В триптихе «Колесо фортуны» (Театр. 1990. № 12) или в пьесе «Друг ты мой, повторяй за мной: Семейный альбом в четырех фотографиях» (Совр. драматургия. 1995. № 1–2) Е. Греминой нет бытовых подробностей (быта как такового), герои психологически не индивидуализированы, порой не имеют имен, несколько обобщены. В архитектонике пьес используется прием «отражения», явного комбинирования ситуаций. То есть во многом эти пьесы условны. Однако в критике отмечается глубокий подтекст, реалистическая символика. «Если автор действительно чувствует жизнь, если он ощущает фактуру и слышит шелест эмоций, если он истинно проникает в недра тех тайн, которые волнуют человека, то он и через самые обыденные моменты, простые слова и ситуации обязательно передаст трепет, сложность и глубину им созданных миров», – пишет о Греминой Дж. Фридман[118]
. А ведь именно таков «мистический закон писательского дела», главный художественный принцип драматургии А. П. Чехова, – то в его творчестве, что Станиславский определял как «из области вечного, к которому нельзя относиться без волнения».Хочется отметить и некоторые конкретные черты поэтики современной «новой драмы», сближающие ее с Чеховым и помогающие создавать в них знаменитое «чеховское настроение». Это музыкальность, ритмичность текста, В статье «Музыка текста» К. Рудницкий рассматривает влияние Чехова на современную драматургию именно в этом направлении (Совр. драматургия. 1983. № 1).

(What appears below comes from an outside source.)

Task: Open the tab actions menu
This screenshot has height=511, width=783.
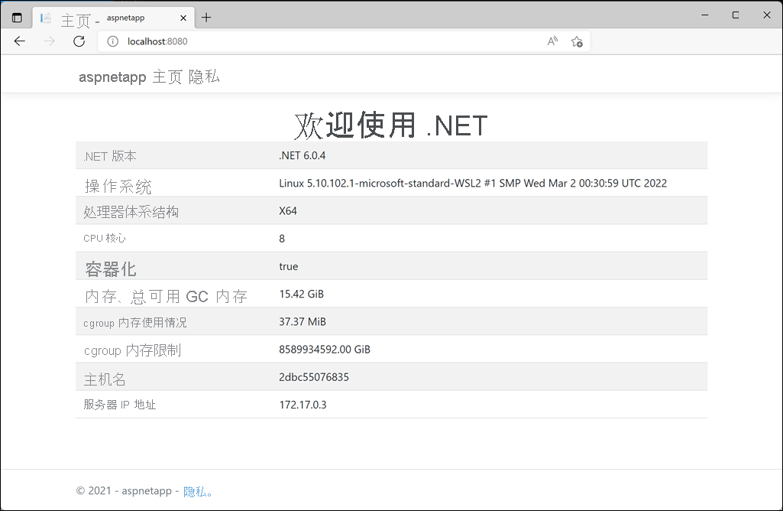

Критик приводит интересные факты, связанные с работой МХТ над чеховскими спектаклями, со стремлением театра «поймать чеховский тон». «Чеховский тон удалось уловить… когда поставили „Три сестры“. Горький был потрясен: „Музыка, не игра“. Мейерхольд утверждал, что весь секрет успеха чеховских спектаклей МХТ – „исключительная музыкальность исполнителей, уловивших ритм чеховской поэзии“»[119]
.В современных пьесах авторы используют немало приемов создания определенной атмосферы, настроения. Например, музыкальные ремарки. Музыкальный фон в «Вишневом садике» А. Слаповского – сочетание трех контрастных, несочетаемых музыкальных тем, что адекватно дисгармоничности изображаемого мира: «1-я тема – ухарский, заводной, гипнотически действующий на душу и на ноги – рок 60-х годов; 2-я тема – лирическая, желательно легко узнаваемая, из тех, что люди постарше до сих пор помнят, а люди помоложе до сих пор слушают; 3-я – постоянная тема керамзита, скрежещущего под ногами. Скрежещущего. Скрежещущего. Вот именно так, как это слово».[120]

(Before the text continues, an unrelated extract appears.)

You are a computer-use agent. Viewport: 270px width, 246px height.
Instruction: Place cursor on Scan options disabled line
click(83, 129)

В современных пьесах – лирических новеллах – можно встретить музыкальные поэтические монологи, своеобразные «стихотворения в прозе», что тоже напоминает о чеховских монологах в «Трех сестрах», «Чайке», «Вишневом саде», «Дяде Ване»… Ритмичность, интонационная напевность создаются повторами словосочетаний и целых синтаксических конструкций:Он. Мне снился дом, еще раз. Откуда я знаю это серое крыльцо и таинственные, темные в сумерках окошки, и рукомойник, длинным гвоздем прибитый к тополю?
…Мне снится дерево…
…Мне снится озеро…
Надо спать. Тогда можно увидеть дом и тайно знакомое озеро. И вдруг вспомнить название дерева – калина. (Е. Гремина. Колесо фортуны).